START ENTRIES SUPPLIED

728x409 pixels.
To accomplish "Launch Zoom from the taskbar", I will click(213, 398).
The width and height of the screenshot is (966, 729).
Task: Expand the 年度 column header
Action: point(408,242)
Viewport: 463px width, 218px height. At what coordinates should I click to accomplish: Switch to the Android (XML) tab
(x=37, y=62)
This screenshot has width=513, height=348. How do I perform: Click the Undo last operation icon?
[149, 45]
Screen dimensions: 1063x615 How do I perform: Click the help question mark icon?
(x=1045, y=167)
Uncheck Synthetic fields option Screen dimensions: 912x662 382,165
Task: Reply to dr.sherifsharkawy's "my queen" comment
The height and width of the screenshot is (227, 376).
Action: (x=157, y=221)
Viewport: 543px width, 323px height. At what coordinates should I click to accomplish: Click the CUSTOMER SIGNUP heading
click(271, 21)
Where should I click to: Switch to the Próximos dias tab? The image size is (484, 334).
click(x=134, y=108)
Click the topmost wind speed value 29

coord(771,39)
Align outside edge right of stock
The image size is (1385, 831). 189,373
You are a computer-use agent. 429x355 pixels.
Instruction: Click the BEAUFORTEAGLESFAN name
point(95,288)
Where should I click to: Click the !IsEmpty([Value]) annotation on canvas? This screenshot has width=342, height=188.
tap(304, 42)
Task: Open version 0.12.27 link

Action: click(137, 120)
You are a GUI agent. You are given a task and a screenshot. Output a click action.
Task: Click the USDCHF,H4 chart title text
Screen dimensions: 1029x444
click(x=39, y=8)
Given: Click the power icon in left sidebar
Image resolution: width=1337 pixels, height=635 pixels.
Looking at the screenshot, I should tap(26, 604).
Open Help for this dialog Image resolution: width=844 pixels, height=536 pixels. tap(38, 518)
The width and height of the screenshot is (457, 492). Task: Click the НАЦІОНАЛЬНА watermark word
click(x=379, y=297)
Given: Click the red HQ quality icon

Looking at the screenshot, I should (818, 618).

END ENTRIES SUPPLIED

_WRITTEN TASK_:
Lay out the entries as a numbered list with blank lines omitted, starting at the line that contains "Where should I click to: Switch" and ending at the line that contains "Action: click(137, 120)".

_ANSWER BELOW_:
1. Where should I click to: Switch to the Próximos dias tab? The image size is (484, 334).
2. click(x=134, y=108)
3. Click the topmost wind speed value 29
4. coord(771,39)
5. Align outside edge right of stock
6. The image size is (1385, 831). 189,373
7. You are a computer-use agent. 429x355 pixels.
8. Instruction: Click the BEAUFORTEAGLESFAN name
9. point(95,288)
10. Where should I click to: Click the !IsEmpty([Value]) annotation on canvas? This screenshot has width=342, height=188.
11. tap(304, 42)
12. Task: Open version 0.12.27 link
13. Action: click(137, 120)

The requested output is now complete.